Anche Meleko Mokgosi (1981, Francistown, Botswana, vive a New York) sfoggia tutto il suo umorismo per ripercorrere, con alcuni slogan visivi, le tappe del colonialismo. Realizza una pittura tradizionale, usando i cliché figurativi in una sceneggiatura in otto capitoli, un diorama intitolato Pax Kaffraria – il nome deriva dalla colonia nera britannica nell’Africa australe – che concorre alla falsa costruzione dell’immagine «indigena». E se la sudafricana Dineo Seshee Bopape (1981) usa più linguaggi in una caotica installazione per mandare in onda una colonna sonora resistente all’apartheid, Mary Sibande (Barberton, 1982) torna al suo personaggio Sophie con una colata di color porpora, la tinta che negli anni Ottanta indicava alla polizia sudafricana i potenziali sovversivi.
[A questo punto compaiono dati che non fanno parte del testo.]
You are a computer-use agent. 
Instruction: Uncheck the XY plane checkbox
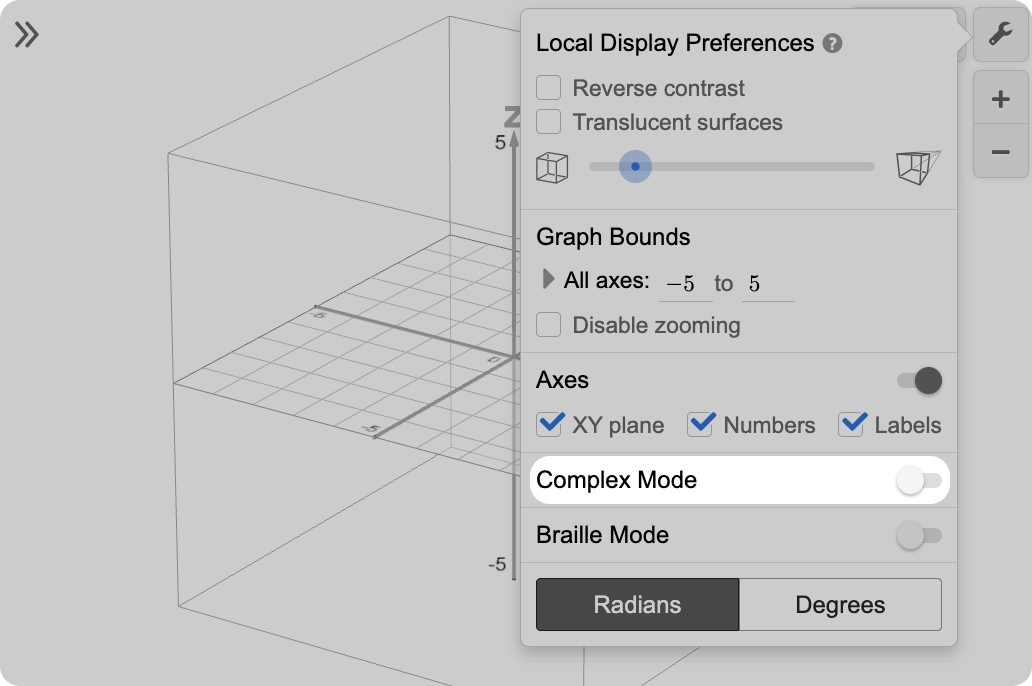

Ma sono tre giovani artisti brasiliani a offrire al pubblico le narrazioni più fluide, un «novellare» pieno di contrappunti. Gustavo Speridião (Rio de Janeiro, 1978) ha una sua versione della Great Art History. Costituisce un archivio in soggettiva, con opere e grandi star della cultura miscelati a frames della cronaca. Cambia i connotati alle fotografie ritagliate qua e là: bambini focomelici che scrivono con difficoltà diventano un modello Bauhaus e i Beatles si trasformano in Michelangelo, Leonardo, Raffaello e Donatello, mentre un piccolo amazzonico è un vero Gauguin.
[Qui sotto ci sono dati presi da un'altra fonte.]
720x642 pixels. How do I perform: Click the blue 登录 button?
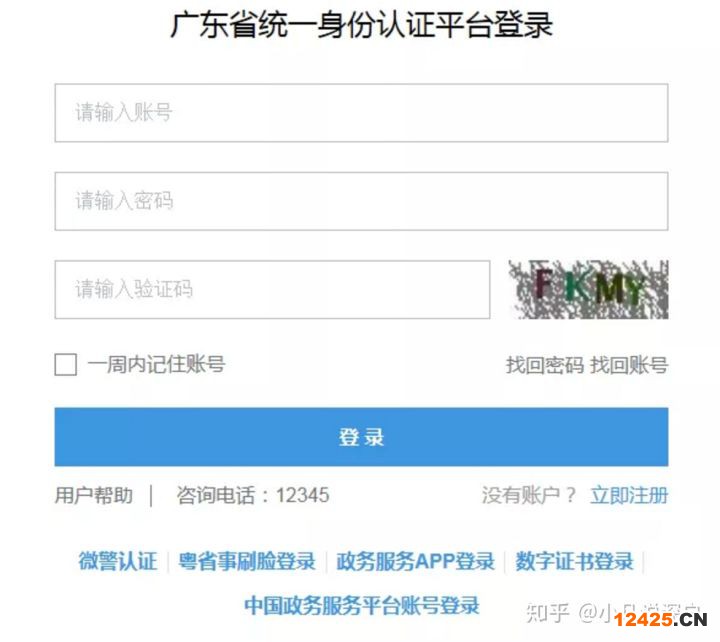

Resti dell’innocenza perduta
Paulo Nazareth (1977, Governador Valadares) dispone a terra i suoi Cadernos de Africa: sono oggetti raccolti lungo la strada percorsa a piedi da Johannesburg fino a Lione, migliaia di chilometri macinati in omaggio agli itinerari della schiavitù. Cose povere e minimali, bustine, saponi, mozziconi di sigari, immagini sacre, frammenti di pubblicità si allineano sul pavimento spoglio, un «museo dell’innocenza» perduta e nostalgicamente ricercata. Jonathas De Andrade (Maceló, 1982) illustra invece un’epopea della brasilianità, come dice l’artista stesso. Va in scena su grandi manifesti, disegnati e decorati in uno stile anni Cinquanta, la catena di produzione del «négo bom», caramella di zucchero di canna popolarissima nel nord del paese. In quel dolce confezionato col sudore e la vita di molti africani nei campi e nelle fabbriche è incartato anche il racconto della dominazione coloniale. De Andrade trae da quelle «candies» una enciclopedia, con testi e immagini che rompono gli argini di un Brasile che l’immaginario vuole oggi multiculturale e armonioso. Alla stoica fatica degli schiavi delle piantagioni risponde il collettivo cinese fondato da Xu Zhen «Made in Company». Nel geniale Physique of Consciousness Museum ordina in teche scientifiche i movimenti e gli esercizi fisici: una gestualità comune e grottesca che si ritrova nel quotidiano così come nei rituali religiosi e marziali. Il récit contemporaneo è compiuto. Non c’è nulla di divino, l’umanità tutta è caratterizzata da una orizzontalità delle sue pratiche.